**Given records:**
************
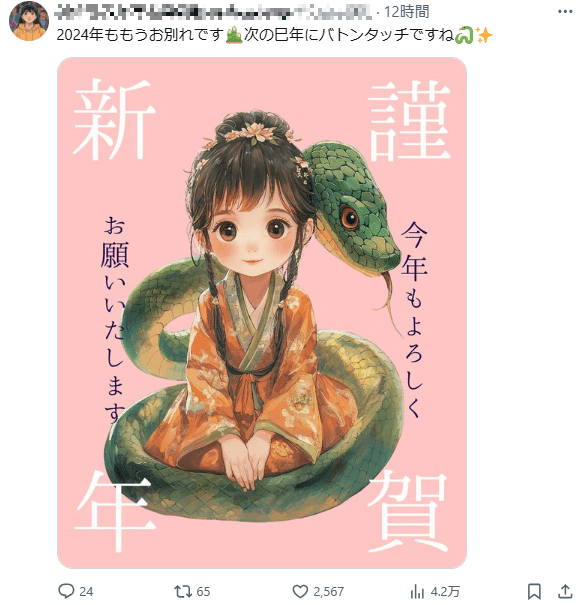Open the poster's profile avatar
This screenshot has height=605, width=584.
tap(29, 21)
************
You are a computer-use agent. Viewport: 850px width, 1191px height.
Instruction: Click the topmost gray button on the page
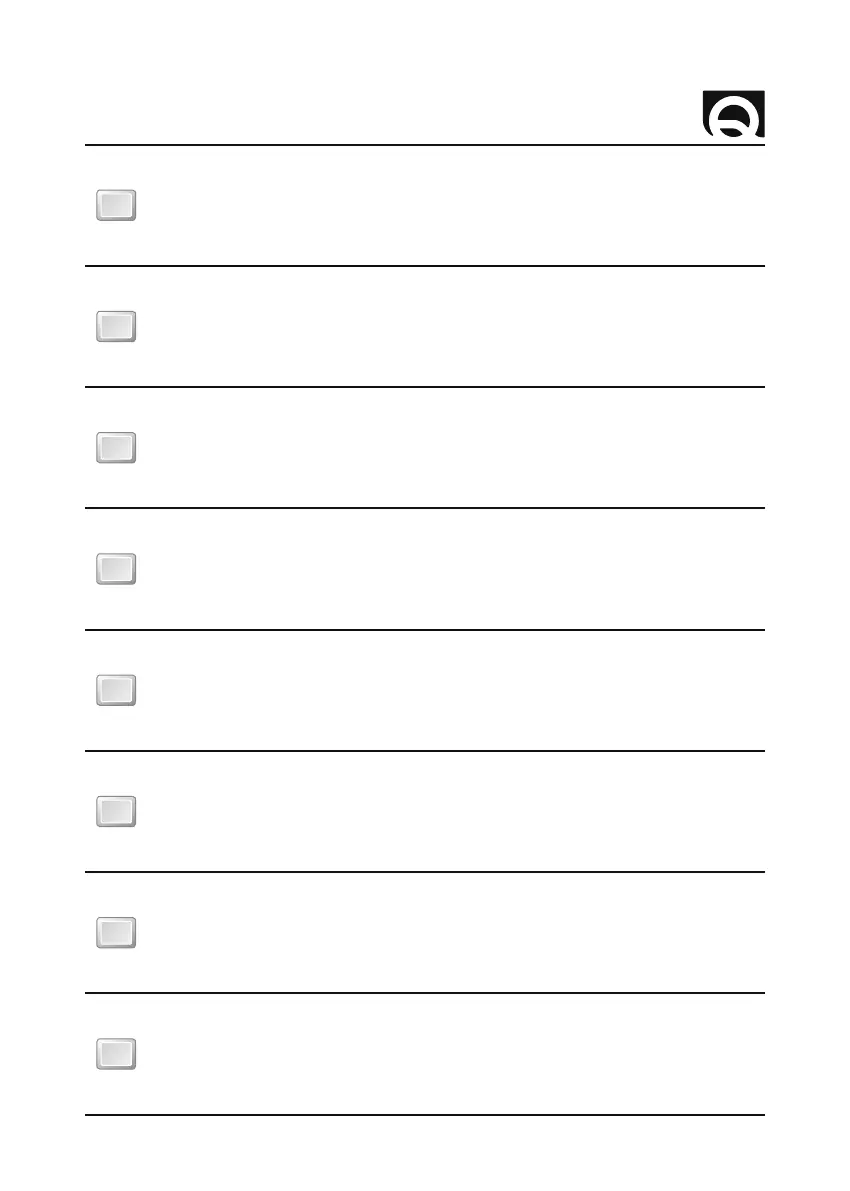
************
**Your assignment:** Output should match, line for line, the stretch of the material above from the line holding "You are a computer-use" through the line holding "Instruction: Click the".

**Solution:**
You are a computer-use agent. Viewport: 850px width, 1191px height.
Instruction: Click the topmost gray button on the page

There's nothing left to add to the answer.